4.1 Qu’est-ce qu’un bon performeur?

4.1.5 Exploits physiques

Les exploits physiques sont très importants dans le Teyyam, car on dit qu’ils servent à rendre compte de la présence divine. On conçoit que les épreuves physiques effectuées par les performeurs, comme la résistance à la chaleur du feu, ou le fait de danser pendant de longues heures avec des costumes très lourds et encombrants, sont tellement exigeantes que leur réussite n’est rendue possible que par la présence de l’énergie du dieu dans le corps de performeur.
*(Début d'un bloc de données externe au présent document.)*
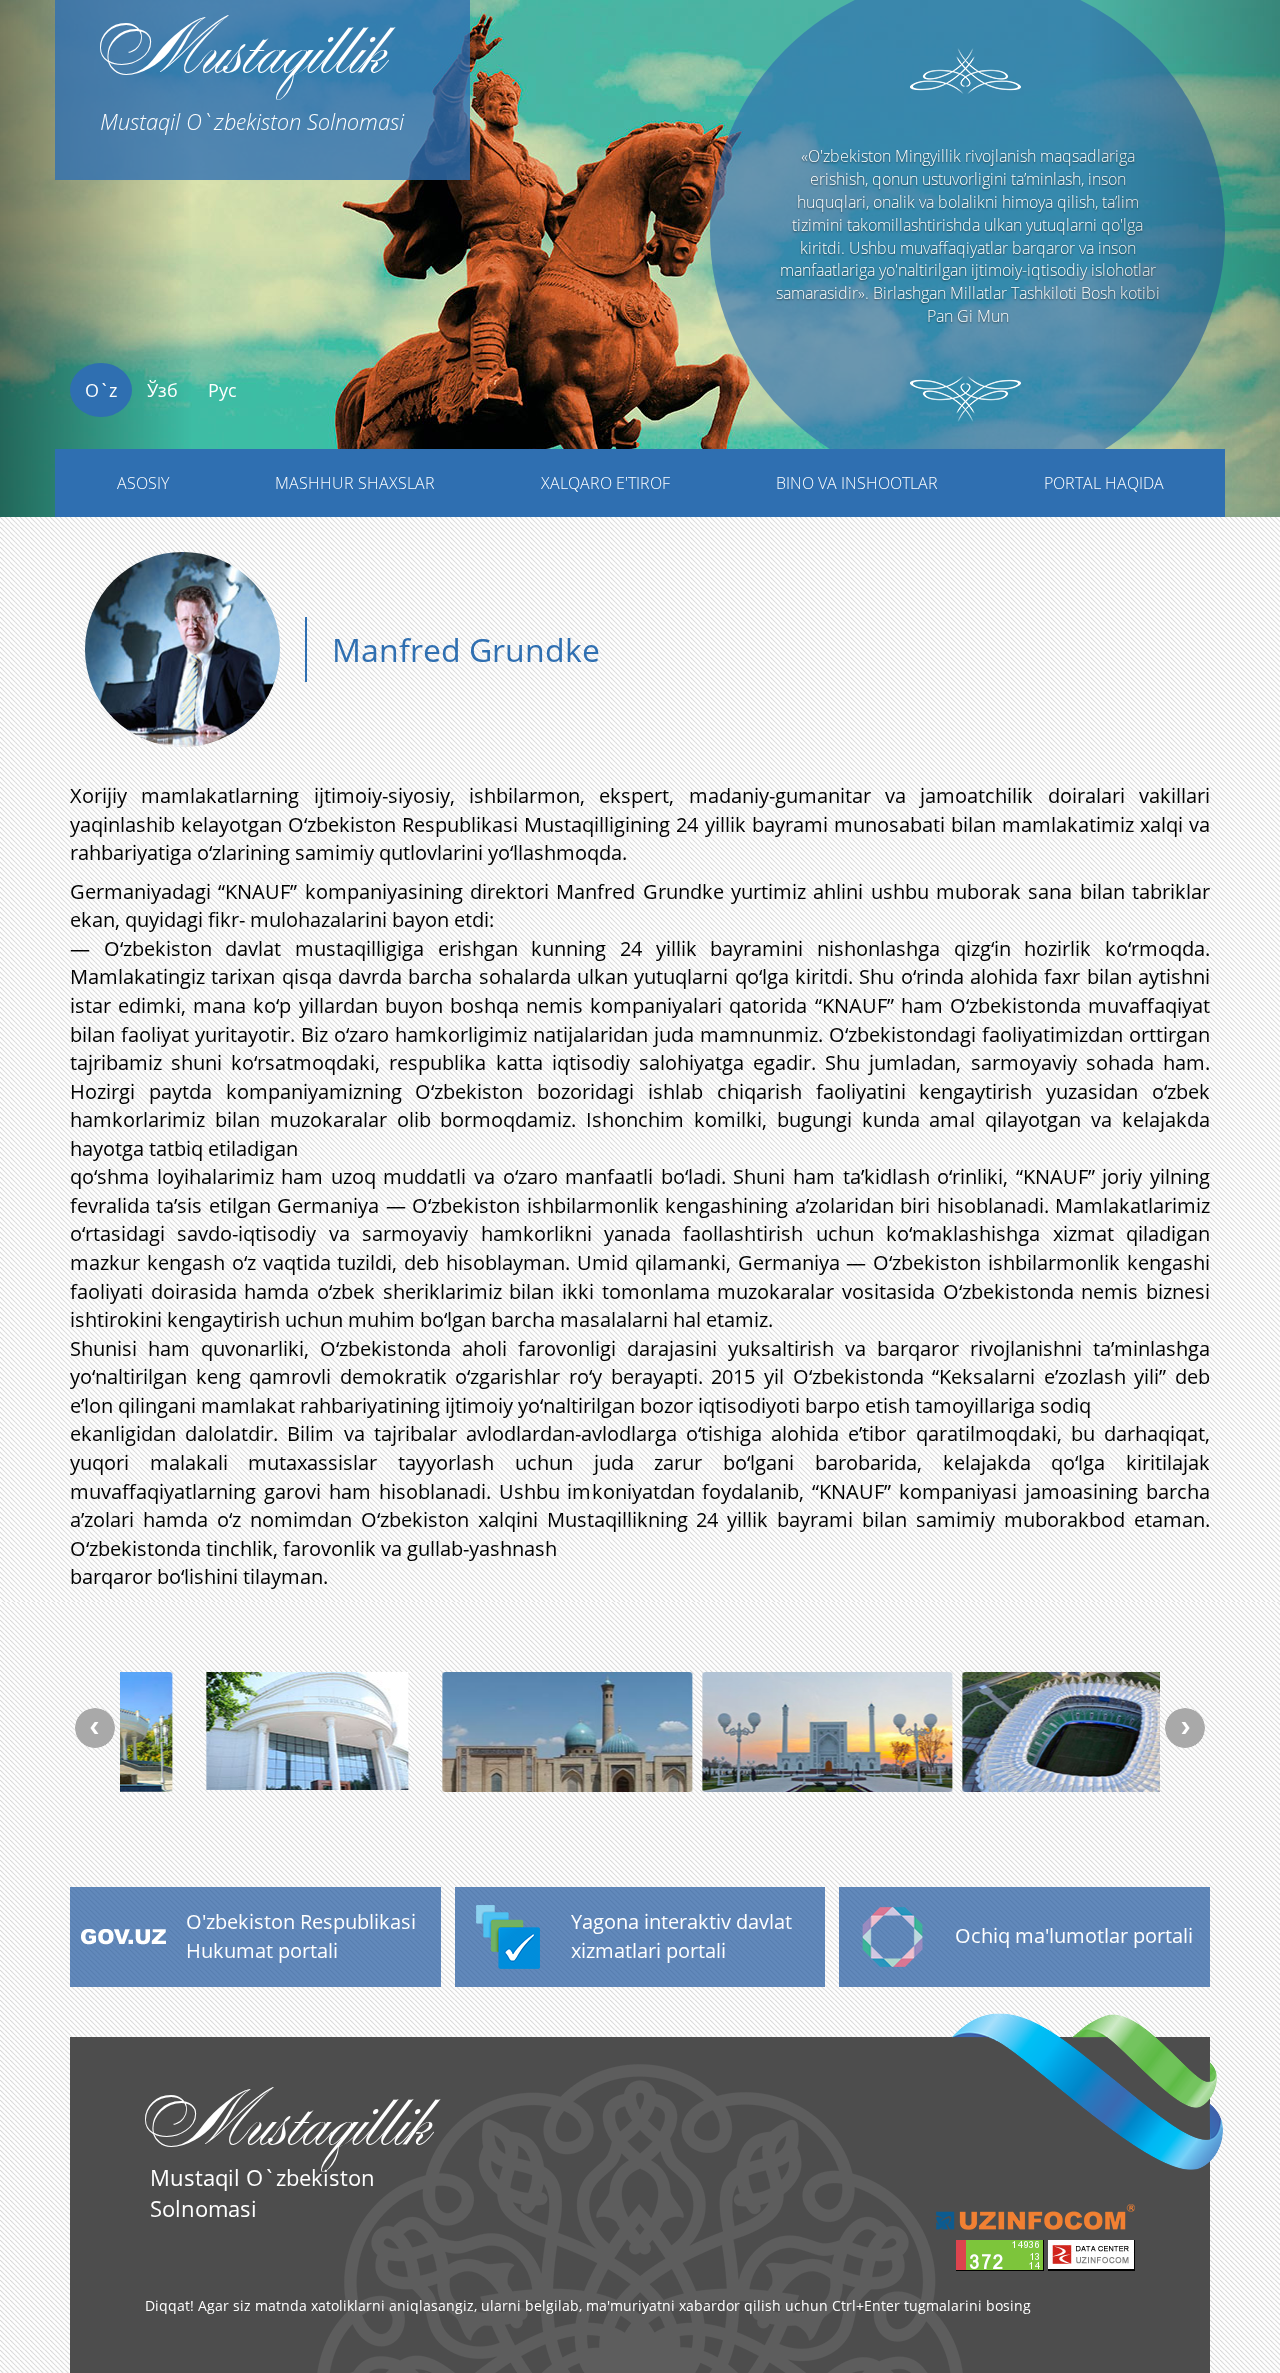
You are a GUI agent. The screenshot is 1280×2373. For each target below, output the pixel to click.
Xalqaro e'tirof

Habituellement, dans ce genre de situation rituelle, en Asie du Sud, lorsque l’on retrouve ce type d’épreuves physiques, marches sur le feu ou mortifications, on entend habituellement qu’il y a pas de souffrances, ce qui s’explique par l’action divine (Tarabout 1986). On peut concevoir que pour les mêmes raisons il ne devrait pas y avoir de séquelles physiques non plus, puisque l’on considère que c’est la présence divine qui permet de résister à l’épreuve. Mais pour le Teyyam, les choses sont un peu différentes, car, comme nous en avons déjà discuté au cours des précédents chapitres, les performeurs peuvent développer des séquelles physiques graves. Elles sont bien connues, peuvent forcer certains performeurs à la retraite

prématurée, et pourront aussi éloigner certains jeunes de la performance, de crainte de rencontrer ce type de problèmes. Certains performeurs, comme nous l’avons déjà mentionné, conçoivent ces exploits physiques, et les séquelles potentielles ou subies, comme un sacrifice pour la communauté.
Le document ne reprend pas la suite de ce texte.